■ Activity ■
Go through the data and copy every line in which "Identify" appears.
Start of Records for this task
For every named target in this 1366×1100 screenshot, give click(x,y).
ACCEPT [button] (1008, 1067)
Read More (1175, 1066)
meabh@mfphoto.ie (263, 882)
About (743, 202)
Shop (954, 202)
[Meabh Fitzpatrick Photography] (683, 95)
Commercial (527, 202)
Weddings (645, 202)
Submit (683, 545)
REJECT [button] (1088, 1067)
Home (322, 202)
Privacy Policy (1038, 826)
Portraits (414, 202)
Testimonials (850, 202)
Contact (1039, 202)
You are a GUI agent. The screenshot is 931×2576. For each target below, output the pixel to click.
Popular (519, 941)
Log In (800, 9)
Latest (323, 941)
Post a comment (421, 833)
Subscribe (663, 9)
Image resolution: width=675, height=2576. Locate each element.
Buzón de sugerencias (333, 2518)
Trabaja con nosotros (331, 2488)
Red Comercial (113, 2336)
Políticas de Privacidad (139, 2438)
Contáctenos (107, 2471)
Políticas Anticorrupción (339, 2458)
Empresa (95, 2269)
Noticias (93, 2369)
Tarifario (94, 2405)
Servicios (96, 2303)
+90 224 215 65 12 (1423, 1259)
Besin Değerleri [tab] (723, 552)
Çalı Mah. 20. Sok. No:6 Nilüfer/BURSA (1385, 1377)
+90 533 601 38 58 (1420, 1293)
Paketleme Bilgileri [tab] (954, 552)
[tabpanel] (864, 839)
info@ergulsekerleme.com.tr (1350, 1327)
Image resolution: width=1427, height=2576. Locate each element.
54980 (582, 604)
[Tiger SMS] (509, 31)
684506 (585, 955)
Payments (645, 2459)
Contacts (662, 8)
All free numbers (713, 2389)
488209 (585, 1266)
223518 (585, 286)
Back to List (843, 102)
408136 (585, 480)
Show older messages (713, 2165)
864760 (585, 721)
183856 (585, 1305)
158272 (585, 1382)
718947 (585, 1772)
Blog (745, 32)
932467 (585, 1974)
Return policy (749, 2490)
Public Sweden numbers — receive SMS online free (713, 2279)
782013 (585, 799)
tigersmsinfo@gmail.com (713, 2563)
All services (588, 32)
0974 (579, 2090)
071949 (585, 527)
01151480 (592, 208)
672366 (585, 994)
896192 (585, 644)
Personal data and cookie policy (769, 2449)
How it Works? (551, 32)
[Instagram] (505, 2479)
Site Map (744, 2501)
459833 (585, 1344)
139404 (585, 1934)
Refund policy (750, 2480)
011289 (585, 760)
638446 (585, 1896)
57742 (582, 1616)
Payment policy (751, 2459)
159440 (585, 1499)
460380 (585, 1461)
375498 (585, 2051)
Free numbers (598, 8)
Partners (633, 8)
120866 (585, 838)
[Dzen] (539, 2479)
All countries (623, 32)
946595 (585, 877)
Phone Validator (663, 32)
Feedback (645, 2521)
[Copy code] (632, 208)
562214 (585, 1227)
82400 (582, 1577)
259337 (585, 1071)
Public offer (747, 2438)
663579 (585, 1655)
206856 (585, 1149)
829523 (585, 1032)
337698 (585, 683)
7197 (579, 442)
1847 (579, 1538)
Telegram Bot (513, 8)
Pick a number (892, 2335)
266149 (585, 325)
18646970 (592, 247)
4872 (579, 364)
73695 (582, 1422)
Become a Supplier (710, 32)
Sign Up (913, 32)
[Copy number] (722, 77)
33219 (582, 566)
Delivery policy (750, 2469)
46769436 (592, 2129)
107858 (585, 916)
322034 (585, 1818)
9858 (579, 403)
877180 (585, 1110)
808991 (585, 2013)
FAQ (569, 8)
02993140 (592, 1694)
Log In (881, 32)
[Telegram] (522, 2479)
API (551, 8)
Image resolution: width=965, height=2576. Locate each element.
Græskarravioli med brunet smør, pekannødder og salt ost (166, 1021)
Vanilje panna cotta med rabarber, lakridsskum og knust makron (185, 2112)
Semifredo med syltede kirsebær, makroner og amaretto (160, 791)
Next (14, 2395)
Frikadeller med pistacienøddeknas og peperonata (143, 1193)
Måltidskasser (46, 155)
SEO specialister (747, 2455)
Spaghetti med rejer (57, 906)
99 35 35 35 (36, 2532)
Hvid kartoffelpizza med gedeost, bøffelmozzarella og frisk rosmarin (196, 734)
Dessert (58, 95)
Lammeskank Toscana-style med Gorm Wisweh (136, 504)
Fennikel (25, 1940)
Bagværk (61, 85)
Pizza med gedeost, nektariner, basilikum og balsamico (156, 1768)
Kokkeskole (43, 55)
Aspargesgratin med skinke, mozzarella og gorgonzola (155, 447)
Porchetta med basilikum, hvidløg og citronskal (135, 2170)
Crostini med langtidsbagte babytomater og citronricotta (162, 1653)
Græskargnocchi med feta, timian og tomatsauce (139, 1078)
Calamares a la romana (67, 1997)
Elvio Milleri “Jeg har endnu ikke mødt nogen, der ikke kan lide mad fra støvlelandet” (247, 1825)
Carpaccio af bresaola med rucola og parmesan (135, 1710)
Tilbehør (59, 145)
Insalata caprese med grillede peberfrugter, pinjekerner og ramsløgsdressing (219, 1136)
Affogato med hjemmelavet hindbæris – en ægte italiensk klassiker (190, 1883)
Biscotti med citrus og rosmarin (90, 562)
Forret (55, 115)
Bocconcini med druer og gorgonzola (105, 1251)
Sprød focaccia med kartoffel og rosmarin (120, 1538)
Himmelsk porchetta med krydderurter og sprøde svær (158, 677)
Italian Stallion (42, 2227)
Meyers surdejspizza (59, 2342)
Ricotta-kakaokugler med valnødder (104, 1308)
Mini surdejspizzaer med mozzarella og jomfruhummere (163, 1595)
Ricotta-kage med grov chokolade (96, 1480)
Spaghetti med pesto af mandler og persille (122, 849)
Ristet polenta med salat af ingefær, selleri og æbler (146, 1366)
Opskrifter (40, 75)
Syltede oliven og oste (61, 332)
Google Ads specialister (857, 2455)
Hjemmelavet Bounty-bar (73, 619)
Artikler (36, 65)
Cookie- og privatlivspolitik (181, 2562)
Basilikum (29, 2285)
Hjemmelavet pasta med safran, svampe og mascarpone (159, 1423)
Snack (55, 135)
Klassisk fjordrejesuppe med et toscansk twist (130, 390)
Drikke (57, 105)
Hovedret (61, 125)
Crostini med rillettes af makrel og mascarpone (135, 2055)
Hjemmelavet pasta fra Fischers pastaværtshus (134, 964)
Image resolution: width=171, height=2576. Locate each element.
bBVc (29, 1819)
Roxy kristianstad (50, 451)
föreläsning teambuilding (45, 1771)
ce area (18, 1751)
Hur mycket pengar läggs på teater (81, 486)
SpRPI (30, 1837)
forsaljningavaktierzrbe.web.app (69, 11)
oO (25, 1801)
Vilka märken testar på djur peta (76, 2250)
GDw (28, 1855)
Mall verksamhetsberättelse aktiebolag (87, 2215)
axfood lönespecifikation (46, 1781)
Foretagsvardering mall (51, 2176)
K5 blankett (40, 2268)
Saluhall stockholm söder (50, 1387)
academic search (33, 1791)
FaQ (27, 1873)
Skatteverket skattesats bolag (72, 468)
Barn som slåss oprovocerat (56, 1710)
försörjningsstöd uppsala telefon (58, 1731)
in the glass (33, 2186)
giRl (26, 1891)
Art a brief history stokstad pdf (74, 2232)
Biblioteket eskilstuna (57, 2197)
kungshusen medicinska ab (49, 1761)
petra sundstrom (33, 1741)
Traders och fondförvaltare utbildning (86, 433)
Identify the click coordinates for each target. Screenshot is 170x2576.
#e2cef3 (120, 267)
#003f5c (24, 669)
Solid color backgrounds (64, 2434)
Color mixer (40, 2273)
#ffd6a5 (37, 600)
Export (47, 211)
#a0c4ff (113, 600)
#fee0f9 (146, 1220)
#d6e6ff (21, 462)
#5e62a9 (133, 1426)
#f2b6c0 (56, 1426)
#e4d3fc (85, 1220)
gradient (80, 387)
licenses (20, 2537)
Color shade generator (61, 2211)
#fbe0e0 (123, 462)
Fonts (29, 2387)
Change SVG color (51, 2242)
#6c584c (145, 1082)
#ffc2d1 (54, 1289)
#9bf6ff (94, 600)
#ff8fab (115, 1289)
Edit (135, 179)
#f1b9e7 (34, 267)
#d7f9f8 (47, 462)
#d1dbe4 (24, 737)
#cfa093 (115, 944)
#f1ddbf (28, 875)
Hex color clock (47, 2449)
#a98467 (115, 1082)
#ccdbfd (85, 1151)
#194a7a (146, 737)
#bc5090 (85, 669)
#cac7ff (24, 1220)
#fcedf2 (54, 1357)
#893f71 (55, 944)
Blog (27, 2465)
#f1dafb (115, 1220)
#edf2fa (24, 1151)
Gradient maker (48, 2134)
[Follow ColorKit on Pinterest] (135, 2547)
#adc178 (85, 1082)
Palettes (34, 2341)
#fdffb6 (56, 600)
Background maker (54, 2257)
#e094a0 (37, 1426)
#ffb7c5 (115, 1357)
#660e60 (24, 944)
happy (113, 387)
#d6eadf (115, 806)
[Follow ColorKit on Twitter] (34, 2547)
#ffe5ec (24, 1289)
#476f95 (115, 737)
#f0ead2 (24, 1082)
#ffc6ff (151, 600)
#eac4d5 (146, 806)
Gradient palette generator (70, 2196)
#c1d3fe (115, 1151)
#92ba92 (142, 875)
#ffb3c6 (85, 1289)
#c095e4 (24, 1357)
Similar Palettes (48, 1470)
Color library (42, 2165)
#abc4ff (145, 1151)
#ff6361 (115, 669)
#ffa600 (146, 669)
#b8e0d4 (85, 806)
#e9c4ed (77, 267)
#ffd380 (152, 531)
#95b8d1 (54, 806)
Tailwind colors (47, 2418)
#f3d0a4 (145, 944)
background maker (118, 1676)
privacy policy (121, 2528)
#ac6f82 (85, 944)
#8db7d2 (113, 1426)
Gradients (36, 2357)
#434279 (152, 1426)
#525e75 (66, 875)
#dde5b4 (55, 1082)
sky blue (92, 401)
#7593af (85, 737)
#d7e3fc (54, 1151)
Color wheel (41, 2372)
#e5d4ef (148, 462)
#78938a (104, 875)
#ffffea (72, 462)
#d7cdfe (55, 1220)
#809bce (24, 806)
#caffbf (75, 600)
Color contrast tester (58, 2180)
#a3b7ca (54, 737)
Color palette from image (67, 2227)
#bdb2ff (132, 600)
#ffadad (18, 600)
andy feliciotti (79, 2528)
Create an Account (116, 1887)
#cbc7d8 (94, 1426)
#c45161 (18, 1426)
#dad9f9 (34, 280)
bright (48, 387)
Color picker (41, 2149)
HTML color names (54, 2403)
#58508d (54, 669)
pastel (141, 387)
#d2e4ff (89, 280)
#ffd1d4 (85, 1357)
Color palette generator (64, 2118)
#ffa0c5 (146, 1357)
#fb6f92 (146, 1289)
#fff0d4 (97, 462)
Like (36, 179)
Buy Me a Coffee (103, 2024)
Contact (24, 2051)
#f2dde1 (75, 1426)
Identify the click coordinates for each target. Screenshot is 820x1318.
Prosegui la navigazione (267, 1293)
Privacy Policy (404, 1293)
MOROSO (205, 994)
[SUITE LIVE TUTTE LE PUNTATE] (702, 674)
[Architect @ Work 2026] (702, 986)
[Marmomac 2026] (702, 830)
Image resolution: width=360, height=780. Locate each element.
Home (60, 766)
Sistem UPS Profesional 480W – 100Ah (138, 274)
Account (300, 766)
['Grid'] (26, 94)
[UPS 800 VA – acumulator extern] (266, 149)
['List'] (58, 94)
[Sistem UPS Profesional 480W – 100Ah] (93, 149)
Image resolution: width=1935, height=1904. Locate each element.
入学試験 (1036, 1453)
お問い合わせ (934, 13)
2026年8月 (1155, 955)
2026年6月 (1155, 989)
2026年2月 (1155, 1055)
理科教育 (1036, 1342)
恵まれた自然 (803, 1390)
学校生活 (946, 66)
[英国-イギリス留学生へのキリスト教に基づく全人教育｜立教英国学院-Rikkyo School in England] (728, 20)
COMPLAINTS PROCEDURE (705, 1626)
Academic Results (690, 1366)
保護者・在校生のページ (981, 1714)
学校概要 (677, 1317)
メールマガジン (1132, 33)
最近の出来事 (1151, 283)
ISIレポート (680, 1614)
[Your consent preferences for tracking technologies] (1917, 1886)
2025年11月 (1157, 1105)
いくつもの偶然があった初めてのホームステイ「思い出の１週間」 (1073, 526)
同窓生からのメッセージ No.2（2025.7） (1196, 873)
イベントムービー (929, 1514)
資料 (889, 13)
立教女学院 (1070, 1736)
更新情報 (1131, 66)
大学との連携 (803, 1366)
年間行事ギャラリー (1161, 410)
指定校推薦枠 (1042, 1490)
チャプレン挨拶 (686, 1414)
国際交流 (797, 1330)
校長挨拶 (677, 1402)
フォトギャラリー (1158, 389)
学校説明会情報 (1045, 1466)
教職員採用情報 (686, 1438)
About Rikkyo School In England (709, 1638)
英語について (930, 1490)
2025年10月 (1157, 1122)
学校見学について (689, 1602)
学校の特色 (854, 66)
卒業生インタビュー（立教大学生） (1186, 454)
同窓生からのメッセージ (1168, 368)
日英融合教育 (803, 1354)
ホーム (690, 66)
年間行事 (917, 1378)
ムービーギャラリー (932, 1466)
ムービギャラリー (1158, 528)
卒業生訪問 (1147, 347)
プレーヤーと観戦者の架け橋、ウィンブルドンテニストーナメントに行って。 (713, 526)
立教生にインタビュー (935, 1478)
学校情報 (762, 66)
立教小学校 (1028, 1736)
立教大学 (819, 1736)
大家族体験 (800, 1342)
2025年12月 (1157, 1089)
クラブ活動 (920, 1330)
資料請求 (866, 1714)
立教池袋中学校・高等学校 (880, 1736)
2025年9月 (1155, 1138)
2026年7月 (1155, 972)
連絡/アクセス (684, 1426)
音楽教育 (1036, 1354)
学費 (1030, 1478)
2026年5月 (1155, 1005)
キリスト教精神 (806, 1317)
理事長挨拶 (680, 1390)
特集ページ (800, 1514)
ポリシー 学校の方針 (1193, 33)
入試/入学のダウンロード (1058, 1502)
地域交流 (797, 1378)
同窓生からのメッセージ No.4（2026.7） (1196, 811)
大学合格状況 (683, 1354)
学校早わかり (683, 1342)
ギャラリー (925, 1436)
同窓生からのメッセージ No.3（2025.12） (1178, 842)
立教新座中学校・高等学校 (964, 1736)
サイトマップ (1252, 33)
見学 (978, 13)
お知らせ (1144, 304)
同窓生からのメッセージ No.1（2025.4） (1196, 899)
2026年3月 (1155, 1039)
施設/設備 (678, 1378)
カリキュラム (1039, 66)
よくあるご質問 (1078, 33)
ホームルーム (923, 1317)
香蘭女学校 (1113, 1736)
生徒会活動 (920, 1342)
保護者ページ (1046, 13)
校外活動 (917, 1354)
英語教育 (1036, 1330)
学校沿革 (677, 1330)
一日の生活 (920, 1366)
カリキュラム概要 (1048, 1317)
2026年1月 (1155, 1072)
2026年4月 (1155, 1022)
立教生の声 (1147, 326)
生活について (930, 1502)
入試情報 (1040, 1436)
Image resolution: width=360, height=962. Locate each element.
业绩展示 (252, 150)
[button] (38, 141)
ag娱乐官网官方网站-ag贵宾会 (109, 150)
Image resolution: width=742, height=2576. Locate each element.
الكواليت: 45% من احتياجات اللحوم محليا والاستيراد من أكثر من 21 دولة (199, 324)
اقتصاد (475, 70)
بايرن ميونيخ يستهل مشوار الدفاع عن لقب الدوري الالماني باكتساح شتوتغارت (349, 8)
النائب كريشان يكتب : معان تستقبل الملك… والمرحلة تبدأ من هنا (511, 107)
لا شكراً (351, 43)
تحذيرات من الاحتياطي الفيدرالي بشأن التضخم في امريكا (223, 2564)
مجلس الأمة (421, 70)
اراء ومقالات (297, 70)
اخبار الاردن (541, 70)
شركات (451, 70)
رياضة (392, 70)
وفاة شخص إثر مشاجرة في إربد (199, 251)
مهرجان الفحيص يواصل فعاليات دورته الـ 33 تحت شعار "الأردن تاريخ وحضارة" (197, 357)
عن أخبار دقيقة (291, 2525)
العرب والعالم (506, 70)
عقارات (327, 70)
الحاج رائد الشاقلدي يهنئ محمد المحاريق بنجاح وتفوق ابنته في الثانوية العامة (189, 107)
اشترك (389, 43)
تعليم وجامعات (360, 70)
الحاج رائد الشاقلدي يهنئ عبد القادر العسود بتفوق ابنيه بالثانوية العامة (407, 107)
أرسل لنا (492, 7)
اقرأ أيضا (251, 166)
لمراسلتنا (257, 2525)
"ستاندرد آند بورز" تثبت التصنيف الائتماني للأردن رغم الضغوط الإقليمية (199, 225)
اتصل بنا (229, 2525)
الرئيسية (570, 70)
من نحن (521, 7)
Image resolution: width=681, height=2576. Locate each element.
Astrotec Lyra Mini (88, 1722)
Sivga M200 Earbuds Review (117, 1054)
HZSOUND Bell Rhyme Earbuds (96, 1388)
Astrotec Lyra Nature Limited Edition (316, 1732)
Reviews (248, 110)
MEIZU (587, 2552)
End of Records for this task
■ Solution below ■
Identify the click coordinates for each target. Screenshot is 170x2576.
Identify the click coordinates for each target. Screenshot is 820x1318.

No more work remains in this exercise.